Ken Levine, as it turns out, is fascinated by choices. The famed designer and current head of Irrational Games has an obsession with the idea of determining the outcome of anything and everything. Perhaps less the end product and more of the process, but the penchant is clear. Thief: The Dark Project, System Shock 2, Freedom Force. From the get-go, you can see it in his work; they all feature and specialize in giving not only tools to the player but also options, a framework on which anyone can build upon to reach their goals (a staple of most Looking Glass Studios alums).
Then he took a more narrative stroke in the realm of player choice. BioShock, a seminal release in terms of game narrative, was basically built on this premise alone. The idea of being able to choose with regards to the illusion of choice was core to the game, a running theme stronger than even the Randian overtones in a fallen utopia. A man chooses, a slave obeys; would you kindly; Jack’s chains. These are tenets of BioShock‘s (and Levine’s) fundamental compulsion for choice.
Unsurprisingly, that motif makes a return in BioShock Infinite but in a very different way. It’s less about asking what choices, if any, matter (are they really choices? Does this freedom actually exist?) and more about whether the choice is worth it. Through the world of Columbia and its layers of delectable complexity, Levine examines the prospect of comparing value and collateral as we decide what to do.
We, as the player, are an agent of change. Booker DeWitt—our shell, a former Pinkerton, and indebted gambler—is, oddly enough, nothing without us. Make no mistake that he is the conduit through which we exert influence on this virtual world; if we don’t move, Columbia, New York, and Paris are in stasis. They will plod along much as they have prior to our intervention. History will chart its course and Columbia will float ever skyward while we do nothing more than stand at the foot of this lonely lighthouse.

——

EXERCISES TO COMPLETE:
A: In the essay on Ken Levine and player choice, which studio does Levine currently head?
B: Rewrite everything from "We, as the player, are" down to "this lonely lighthouse." in the essay on Ken Levine, changing "Columbia" to "the floating city".
C: Take the essay on Ken Levine and player choice further, picking up after its final sentence.

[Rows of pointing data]

——

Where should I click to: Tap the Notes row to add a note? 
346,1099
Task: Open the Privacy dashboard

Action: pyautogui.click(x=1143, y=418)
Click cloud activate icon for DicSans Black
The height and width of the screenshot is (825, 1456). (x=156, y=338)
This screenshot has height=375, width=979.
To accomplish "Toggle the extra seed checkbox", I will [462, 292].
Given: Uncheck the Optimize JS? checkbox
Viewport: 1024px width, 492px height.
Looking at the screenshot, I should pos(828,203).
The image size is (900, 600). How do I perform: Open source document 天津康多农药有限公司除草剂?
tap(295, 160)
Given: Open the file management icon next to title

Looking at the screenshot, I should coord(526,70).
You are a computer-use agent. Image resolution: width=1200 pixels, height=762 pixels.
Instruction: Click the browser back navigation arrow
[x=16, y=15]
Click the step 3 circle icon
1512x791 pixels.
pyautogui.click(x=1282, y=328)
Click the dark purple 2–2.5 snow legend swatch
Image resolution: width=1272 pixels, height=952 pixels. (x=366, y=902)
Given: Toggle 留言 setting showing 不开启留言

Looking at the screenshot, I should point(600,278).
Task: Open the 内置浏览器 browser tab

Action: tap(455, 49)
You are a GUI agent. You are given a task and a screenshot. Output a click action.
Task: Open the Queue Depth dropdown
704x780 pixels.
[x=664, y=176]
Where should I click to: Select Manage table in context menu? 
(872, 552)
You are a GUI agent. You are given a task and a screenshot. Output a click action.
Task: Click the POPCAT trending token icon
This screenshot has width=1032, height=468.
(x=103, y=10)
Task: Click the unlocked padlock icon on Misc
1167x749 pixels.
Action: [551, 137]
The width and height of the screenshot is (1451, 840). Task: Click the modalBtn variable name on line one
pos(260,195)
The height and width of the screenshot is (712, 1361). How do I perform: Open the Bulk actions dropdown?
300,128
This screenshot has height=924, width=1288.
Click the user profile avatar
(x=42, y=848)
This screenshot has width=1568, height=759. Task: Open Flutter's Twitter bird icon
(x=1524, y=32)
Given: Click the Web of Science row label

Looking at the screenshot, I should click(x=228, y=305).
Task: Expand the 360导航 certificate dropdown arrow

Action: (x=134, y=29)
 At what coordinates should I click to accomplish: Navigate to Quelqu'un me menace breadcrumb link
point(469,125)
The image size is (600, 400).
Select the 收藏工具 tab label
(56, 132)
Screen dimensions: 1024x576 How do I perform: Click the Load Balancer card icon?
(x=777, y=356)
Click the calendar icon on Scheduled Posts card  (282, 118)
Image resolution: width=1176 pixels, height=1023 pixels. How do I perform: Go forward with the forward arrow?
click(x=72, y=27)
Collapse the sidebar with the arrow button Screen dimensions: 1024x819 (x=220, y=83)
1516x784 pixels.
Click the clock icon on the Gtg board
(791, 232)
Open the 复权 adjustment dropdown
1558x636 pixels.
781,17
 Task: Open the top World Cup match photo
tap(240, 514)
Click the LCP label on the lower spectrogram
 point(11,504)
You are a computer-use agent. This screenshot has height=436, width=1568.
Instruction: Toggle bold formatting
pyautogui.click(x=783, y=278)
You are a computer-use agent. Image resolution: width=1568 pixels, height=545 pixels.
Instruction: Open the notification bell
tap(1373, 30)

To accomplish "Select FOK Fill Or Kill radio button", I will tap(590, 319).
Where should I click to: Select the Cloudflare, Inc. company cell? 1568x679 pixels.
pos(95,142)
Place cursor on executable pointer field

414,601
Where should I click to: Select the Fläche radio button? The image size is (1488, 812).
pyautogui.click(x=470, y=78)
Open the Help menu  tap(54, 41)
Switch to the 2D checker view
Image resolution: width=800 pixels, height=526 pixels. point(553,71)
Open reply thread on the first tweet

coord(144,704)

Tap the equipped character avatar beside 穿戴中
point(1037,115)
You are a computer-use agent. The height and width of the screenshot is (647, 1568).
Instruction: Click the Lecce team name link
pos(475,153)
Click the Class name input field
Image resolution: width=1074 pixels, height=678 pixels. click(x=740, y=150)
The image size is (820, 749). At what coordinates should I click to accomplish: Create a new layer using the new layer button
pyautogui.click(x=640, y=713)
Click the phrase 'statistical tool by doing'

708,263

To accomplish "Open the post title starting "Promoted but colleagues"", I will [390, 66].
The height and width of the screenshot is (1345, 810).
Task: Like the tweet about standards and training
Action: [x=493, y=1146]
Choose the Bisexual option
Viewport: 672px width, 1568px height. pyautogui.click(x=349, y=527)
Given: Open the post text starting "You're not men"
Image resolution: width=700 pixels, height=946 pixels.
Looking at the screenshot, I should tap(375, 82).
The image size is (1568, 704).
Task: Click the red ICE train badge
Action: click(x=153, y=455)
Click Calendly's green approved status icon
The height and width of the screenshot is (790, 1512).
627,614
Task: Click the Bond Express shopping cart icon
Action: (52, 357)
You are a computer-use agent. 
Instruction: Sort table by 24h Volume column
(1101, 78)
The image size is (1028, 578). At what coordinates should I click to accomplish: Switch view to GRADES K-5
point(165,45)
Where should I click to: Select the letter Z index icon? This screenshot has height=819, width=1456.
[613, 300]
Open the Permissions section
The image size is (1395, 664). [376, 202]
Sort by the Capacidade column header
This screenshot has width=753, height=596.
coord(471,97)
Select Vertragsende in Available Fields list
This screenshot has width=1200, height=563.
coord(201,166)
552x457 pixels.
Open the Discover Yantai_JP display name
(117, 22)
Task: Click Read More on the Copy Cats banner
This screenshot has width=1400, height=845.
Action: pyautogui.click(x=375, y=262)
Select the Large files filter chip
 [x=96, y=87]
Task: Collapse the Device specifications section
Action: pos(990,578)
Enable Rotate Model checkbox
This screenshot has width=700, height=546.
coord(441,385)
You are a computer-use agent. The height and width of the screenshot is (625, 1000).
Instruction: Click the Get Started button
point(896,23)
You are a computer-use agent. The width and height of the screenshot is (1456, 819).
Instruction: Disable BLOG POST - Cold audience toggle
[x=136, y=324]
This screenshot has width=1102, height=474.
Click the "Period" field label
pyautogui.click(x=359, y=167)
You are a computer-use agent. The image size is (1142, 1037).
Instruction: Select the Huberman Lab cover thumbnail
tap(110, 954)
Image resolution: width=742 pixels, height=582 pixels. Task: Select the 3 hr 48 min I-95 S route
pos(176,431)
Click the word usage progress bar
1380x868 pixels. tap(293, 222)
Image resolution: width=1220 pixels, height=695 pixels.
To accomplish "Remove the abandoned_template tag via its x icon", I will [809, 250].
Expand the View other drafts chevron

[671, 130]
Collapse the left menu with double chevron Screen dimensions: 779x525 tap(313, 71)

——

ANSWERS TO THE EXERCISE:
A: Irrational Games

B:
We, as the player, are an agent of change. Booker DeWitt—our shell, a former Pinkerton, and indebted gambler—is, oddly enough, nothing without us. Make no mistake that he is the conduit through which we exert influence on this virtual world; if we don’t move, the floating city, New York, and Paris are in stasis. They will plod along much as they have prior to our intervention. History will chart its course and the floating city will float ever skyward while we do nothing more than stand at the foot of this lonely lighthouse.

C:
But we don’t. He doesn’t. Every action, though predetermined through the machinations of this medium, is by our hand and we are shown up close exactly the result. It’s easy enough to light the fuse and walk away, but now we are being forced to watch the foundation crumble. Like a punished dog, the game rubs our nose in the wake of our choices.
Do you think that Monument Island and Elizabeth’s tower would still be standing had we not broken our charge out of her cage? Would the river of blood run dry and the pile of corpses you leave behind eventually decompose? Levine saw fit to slap us in the face with Newton’s Third Law, showing us exactly what it means to exert external forces on a closed system.
SPOILER WARNING: the following few paragraphs may or may not be spoilers, but maybe don’t read it until you finish the game anyways. It in no way discusses the ending, but it does showcase a few developments from the middle-ish parts. I think the entire game is beyond spoiling in any meaningful way with any one particular revelation, but Infinite is a game best served fresh.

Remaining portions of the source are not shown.